Return each line of the listing below, unchanged, and omit the images.

## GIVEN INFORMATION
^^^^

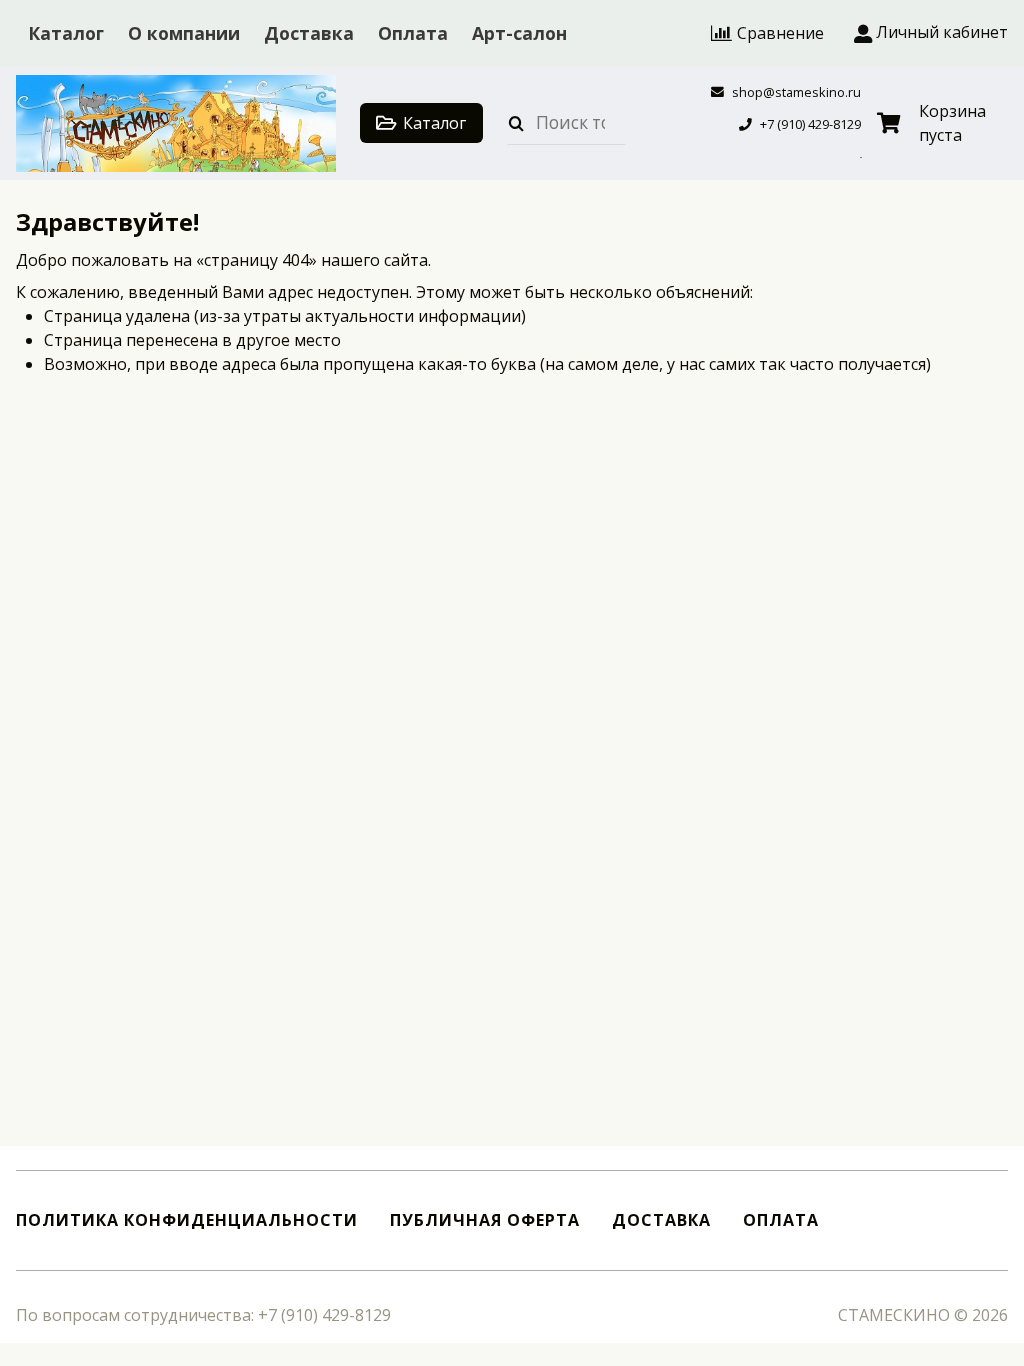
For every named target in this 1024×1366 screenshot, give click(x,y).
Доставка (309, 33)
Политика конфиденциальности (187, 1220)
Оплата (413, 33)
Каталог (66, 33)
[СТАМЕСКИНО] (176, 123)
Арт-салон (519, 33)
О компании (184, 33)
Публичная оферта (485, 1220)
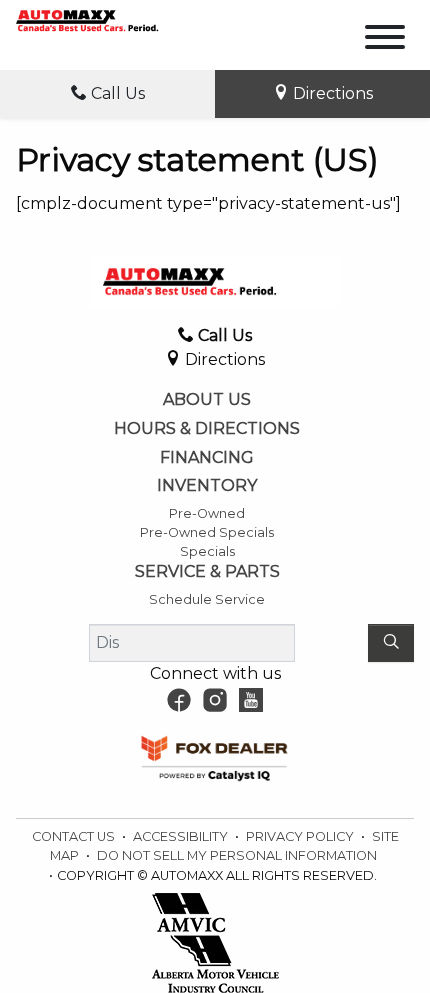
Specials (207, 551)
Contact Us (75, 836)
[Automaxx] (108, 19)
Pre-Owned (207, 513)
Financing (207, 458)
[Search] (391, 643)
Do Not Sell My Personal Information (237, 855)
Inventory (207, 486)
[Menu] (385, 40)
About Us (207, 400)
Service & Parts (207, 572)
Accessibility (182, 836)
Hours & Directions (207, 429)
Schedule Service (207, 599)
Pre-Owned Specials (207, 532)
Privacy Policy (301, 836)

^^^^

## EXERCISE RESPONSE
For every named target in this 1024×1366 screenshot, give click(x,y).
Доставка (309, 33)
Политика конфиденциальности (187, 1220)
Оплата (413, 33)
Каталог (66, 33)
[СТАМЕСКИНО] (176, 123)
Арт-салон (519, 33)
О компании (184, 33)
Публичная оферта (485, 1220)
Specials (207, 551)
Contact Us (75, 836)
[Automaxx] (108, 19)
Pre-Owned (207, 513)
Financing (207, 458)
[Search] (391, 643)
Do Not Sell My Personal Information (237, 855)
Inventory (207, 486)
[Menu] (385, 40)
About Us (207, 400)
Service & Parts (207, 572)
Accessibility (182, 836)
Hours & Directions (207, 429)
Schedule Service (207, 599)
Pre-Owned Specials (207, 532)
Privacy Policy (301, 836)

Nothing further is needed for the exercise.